О сходстве-несходстве Жени с мамой стоит задуматься. Женечка провела девять месяцев в материнском чреве под знаком нетерпимости и неприятия. Можно подумать, что эти чувства отразились на ребенке, исказив черты сходства с матерью. Вообразила я это или угадала — не знаю.
Уважая маму за ее революционное прошлое, любя ее, сестра заботилась о маме до конца ее жизни. Думаю, что Женя в конце концов простила матери всё — и то, что была нежеланной, и то, что мать оставила Степана Ивановича и своих маленьких детей. Простила прежде всего потому, что для самой Жени, как и для мамы, не было сомнений:
После Октября 1917 года в России началась разруха. Для меня она обозначилась двумя мучениями: полным одиночеством и неутолимым желанием есть. В моей памяти остались только отдельные картины быстро разваливающейся жизни. В какой последовательности нарастали наши беды, как захватывала нас все безжалостнее полуголодная бедность — не помню. Послереволюционная зима была уже голодной. Хлеб распределяли через домовые комитеты. Раз в день, к вечеру, на парадной лестнице (дверь подъезда уже была заколочена, пользовались черным ходом) раздавался крик: «Хлеб привезли! За хлебом!» Хлопали двери, жильцы торопились на первый этаж, в одну из квартир, где стояли подносы с нарезанными граммов по двести — двести пятьдесят маленькими пайками черного хлеба из непросеянной муки. Полагалось каждому лично брать свою долю, но давали и на тех, кого не было дома, — в одном подъезде все знали друг друга.
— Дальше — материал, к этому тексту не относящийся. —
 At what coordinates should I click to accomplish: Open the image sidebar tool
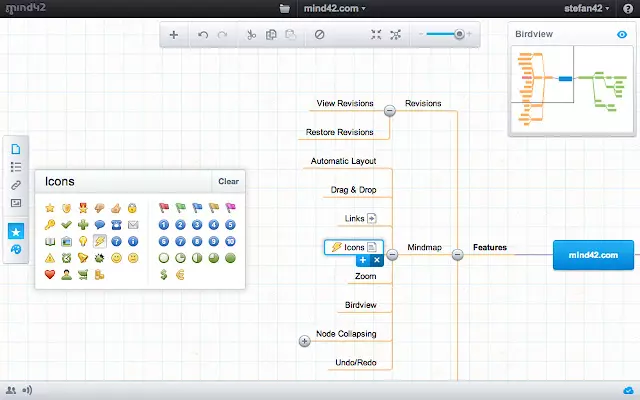(15, 203)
В нашей семье по традиции интеллигентов никогда не было никакого припаса: ни муки, ни крупы, ни масла. Очень скоро маме пришлось печь оладьи из нечищеной мороженой картошки (и ее достать было нелегко), а то и из одной картофельной кожуры с добавкой гущи ячменного кофе. Оладьи пеклись на рыбьем жире или касторовом масле, запас которых в аптеках пришелся кстати. Паровое отопление сколько-то времени еще теплилось не обогревая, плита на кухне не топилась — не было дров. Там, на плите, стояли керосинки, оттуда шел по квартире живительный дух керосиновой копоти и чадящей сковороды. Нет, мы не зажимали носы и не открывали форточки — это был дух еды, теплый дух жизни.
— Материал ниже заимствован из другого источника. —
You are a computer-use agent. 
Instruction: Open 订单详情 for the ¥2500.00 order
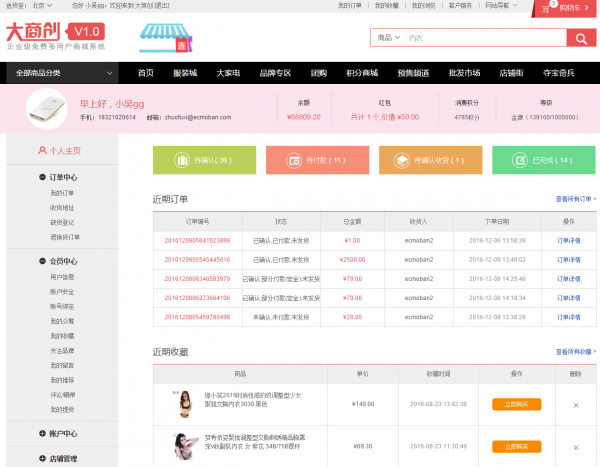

Три голода пересекли жизнь моего поколения. Из голодных лет самыми мучительными были годы, которые пришлись на детство: я росла, тянулась вверх и все время хотела есть.
Уже летом 17-го, то есть до Октябрьского переворота, начались первые продовольственные затруднения. В то лето мама отдала меня на дачу к учительнице, устроившей небольшой пансион для детей, человек на десять. Фамилии не помню. Как удивилась и огорчилась мама, когда, приехав ко мне в первое же воскресенье, в Троицын день, увидела, что Девочка голодна. Я съела сразу же один за другим ее бутерброды, как только мы пошли гулять; даже помню недоумение и беспокойство в глазах мамы — видно, она не ожидала, что в пансионе кормят так плохо. Моя соседка по комнате, Вера, по ночам жевала привезенное ей родителями сало с хлебом, а я затыкала уши, чтобы не слышать ее чавканья.
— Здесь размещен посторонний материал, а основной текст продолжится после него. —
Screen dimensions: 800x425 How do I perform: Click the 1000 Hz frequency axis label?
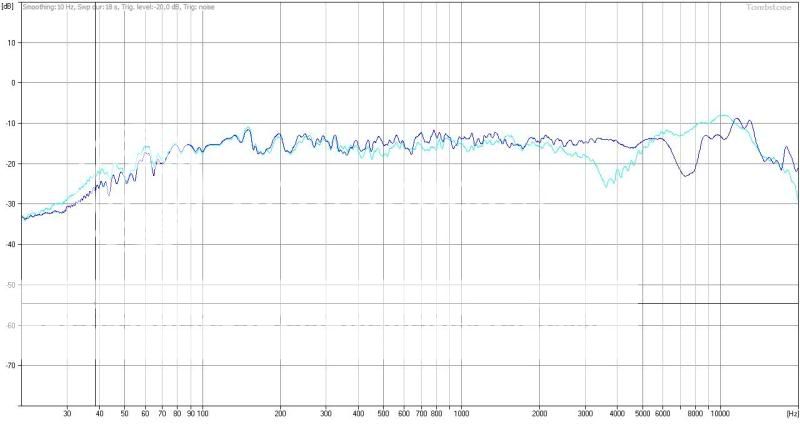461,413
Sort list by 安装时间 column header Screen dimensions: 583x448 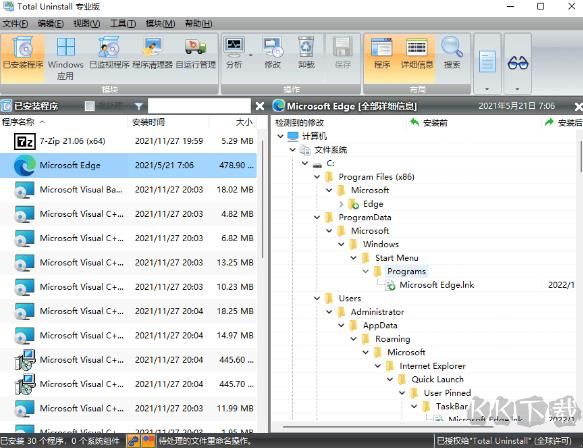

Положение с продовольствием ухудшалось с каждым месяцем. Труднее всего было в городах. Хлебопекарни не работали, булочные, бакалейные, молочные, мясные лавки закрылись. После Октября частная торговля была запрещена. Запрещая ее, большевики, как видно, посчитали, что народ будет сыт одной идеей светлого будущего. С тем народ и остался на многие годы.